ФРАГМЕНТ ТЕКСТА =
..........
Актриса думала вовсе не про «гром и молнию», а про молнию-замок. И когда Мессингу это объяснили, он раздраженно пожал плечами. «Откуда я знал, что это тут так называется

Австрийский немец по языку, он не подозревал, что такой запор по-русски зовется молния; по-немецки это Reibverschlu, то есть что-то вроде: «ползучий запор».

Совершенно ясно – он воспринимал не образ, а слово, и раз слово было ему неизвестно, расшифровать его не мог.

В другом случае Вольфу Мессингу было задано набрать из карточной колоды несколько строго определенных карт: десятку, валета и пр., и т. п. Было сказано (между теми, кто это задание составлял), что число очков на этих нескольких картах должно в сумме составить «21», как в игре в «двадцать одно».

Исполнитель очень быстро, без всякого труда выбрал нужные карты и заметался. «Я должен что-то еще сделать, а что – не могу понять!» – приходил он в отчаяние. Ему указали, что задание выполнено. «Нет, нет! – протестовал он. – Я ясно ощущаю: он думает почему-то еще и о цифре двадцать один…»

Игра в «двадцать одно» распространена далеко не везде в мире. Числовое значение карт с рисунками (дама, валет, король) не везде одинаково. Мессинг «слышал» карты, названные словами, но не знал, сколько каждая «стоит», и потому претерпевал неудачу. А его «руководителю» в голову не приходило подумать: «Валет ценится так-то или дама – так-то». И воспринятое угадчиком слово «двадцать одно», название числа, повисло в воздухе.
..........
ЗАДАНИЕ 1 = Верно ли по фрагменту о Мессинге каждое из утверждений? (а) Мессинг был австрийским немцем по языку. (б) Мессинг с трудом отыскал нужные карты. (в) Игра в «двадцать одно» распространена во всём мире. На каждое ответьте «да» или «нет» и приведите точную цитату из фрагмента, которая это решает.
Фрагмент и записи между собой никак не связаны.
..........
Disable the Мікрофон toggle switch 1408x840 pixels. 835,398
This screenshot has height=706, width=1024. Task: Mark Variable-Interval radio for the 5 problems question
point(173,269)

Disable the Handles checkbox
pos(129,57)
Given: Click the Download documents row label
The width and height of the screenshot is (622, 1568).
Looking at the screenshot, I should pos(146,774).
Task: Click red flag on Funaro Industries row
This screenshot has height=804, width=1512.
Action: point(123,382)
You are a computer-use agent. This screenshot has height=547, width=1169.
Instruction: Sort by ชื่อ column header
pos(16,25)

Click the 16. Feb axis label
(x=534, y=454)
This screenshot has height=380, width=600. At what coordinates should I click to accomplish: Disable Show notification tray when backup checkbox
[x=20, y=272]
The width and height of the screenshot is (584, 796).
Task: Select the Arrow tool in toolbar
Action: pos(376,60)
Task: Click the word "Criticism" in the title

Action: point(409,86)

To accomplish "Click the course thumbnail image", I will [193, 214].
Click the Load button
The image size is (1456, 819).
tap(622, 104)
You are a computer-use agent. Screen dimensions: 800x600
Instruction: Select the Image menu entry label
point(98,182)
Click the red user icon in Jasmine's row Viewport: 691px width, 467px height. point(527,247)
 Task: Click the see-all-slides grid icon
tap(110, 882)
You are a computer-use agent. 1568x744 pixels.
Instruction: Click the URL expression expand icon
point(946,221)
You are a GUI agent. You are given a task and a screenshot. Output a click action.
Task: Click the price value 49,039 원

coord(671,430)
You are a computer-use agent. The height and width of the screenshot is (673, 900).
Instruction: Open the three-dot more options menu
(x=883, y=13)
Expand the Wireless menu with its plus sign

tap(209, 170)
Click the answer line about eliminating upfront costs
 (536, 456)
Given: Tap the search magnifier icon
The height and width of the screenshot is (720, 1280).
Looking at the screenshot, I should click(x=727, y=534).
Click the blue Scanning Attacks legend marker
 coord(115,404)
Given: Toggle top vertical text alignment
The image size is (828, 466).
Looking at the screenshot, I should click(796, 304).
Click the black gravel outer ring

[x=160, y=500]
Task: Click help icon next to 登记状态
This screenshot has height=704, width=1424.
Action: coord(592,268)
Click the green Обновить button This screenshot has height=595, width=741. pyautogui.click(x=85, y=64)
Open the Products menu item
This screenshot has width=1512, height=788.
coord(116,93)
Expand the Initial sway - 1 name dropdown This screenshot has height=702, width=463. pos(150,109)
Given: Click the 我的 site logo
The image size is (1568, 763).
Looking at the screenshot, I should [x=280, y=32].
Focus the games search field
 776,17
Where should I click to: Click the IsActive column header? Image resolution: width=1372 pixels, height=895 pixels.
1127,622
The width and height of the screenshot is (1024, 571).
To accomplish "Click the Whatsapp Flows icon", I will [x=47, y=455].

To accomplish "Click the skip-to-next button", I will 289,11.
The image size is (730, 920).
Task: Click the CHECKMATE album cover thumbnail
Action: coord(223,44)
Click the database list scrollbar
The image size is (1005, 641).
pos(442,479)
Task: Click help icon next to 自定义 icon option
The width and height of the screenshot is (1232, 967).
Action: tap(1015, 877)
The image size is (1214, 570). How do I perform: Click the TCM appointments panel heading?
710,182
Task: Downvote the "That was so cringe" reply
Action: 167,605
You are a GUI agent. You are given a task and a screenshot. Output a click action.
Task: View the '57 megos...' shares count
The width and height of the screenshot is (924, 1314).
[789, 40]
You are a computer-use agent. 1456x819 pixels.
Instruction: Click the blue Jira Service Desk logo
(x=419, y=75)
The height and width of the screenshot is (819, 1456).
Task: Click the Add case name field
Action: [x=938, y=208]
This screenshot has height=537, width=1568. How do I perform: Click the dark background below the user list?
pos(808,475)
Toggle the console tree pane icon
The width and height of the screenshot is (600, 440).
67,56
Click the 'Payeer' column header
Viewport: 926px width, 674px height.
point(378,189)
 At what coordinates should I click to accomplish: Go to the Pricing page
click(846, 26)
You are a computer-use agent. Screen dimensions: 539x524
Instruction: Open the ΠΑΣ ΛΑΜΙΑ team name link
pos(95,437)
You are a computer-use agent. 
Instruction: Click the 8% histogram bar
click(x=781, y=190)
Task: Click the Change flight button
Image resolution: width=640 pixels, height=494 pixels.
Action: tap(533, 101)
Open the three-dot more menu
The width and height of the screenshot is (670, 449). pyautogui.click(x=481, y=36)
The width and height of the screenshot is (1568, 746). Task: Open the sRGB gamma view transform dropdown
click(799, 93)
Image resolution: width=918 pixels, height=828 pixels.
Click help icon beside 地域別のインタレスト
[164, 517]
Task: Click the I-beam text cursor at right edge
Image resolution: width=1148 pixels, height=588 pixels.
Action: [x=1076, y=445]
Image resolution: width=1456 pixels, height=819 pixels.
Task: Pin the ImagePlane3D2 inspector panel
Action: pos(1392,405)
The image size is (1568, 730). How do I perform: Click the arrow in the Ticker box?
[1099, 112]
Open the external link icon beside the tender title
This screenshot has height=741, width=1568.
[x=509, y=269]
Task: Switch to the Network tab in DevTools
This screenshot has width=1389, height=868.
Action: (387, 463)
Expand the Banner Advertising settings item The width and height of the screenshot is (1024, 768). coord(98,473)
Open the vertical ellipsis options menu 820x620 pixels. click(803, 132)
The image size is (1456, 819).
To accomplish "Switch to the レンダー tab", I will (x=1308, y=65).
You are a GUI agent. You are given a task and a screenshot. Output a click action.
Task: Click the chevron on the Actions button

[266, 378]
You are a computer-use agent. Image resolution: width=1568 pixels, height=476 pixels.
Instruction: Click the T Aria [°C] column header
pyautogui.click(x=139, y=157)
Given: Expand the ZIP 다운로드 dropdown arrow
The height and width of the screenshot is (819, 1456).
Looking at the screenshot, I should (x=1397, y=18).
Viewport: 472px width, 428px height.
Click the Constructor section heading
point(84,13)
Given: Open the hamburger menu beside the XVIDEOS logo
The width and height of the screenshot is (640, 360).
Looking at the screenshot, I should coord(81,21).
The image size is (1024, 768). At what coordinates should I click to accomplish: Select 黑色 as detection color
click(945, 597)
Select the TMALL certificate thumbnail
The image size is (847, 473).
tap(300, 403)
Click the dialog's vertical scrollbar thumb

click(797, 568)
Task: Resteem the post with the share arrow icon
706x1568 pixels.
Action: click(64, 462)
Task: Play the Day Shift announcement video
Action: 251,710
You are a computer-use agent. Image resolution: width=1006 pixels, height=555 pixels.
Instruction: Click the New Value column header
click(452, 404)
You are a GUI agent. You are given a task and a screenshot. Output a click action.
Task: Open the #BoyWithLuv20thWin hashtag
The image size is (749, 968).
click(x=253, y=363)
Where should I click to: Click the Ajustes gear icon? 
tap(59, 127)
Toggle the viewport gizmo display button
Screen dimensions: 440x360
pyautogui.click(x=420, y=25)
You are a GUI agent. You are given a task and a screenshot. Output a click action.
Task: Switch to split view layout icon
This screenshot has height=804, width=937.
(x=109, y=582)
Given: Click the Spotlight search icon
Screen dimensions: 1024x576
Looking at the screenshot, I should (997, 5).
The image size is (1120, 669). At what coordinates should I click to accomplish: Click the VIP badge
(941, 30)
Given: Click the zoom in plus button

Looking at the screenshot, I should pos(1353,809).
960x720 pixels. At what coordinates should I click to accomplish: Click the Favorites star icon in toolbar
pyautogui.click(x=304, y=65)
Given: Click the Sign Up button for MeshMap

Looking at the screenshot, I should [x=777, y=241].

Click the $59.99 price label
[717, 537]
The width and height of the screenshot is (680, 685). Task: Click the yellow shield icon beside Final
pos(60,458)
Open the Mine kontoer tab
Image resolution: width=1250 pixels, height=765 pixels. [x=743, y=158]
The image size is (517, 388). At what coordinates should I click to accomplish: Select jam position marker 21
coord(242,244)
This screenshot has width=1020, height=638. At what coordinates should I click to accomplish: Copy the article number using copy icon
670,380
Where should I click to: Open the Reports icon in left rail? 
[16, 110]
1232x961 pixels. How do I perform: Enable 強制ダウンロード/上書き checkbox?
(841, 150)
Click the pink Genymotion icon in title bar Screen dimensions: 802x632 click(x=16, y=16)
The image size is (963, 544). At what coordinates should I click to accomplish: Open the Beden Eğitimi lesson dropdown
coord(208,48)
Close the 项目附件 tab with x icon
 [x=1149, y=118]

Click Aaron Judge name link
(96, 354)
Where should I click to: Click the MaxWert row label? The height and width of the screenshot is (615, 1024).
..........
ЗАДАНИЕ 2 = Выпишите из записей без изменений фрагмент, который начинается строкой со словами «The width and height of the screenshot is (1024, 571).» и заканчивается строкой со словами «will [x=47, y=455].», включая обе эти строки.

РЕЗУЛЬТАТ 1 =
(а) Да: «Австрийский немец по языку, он не подозревал, что такой запор по-русски зовется молния».
(б) Нет: «Исполнитель очень быстро, без всякого труда выбрал нужные карты».
(в) Нет: «Игра в «двадцать одно» распространена далеко не везде в мире».

РЕЗУЛЬТАТ 2 =
The width and height of the screenshot is (1024, 571).
To accomplish "Click the Whatsapp Flows icon", I will [x=47, y=455].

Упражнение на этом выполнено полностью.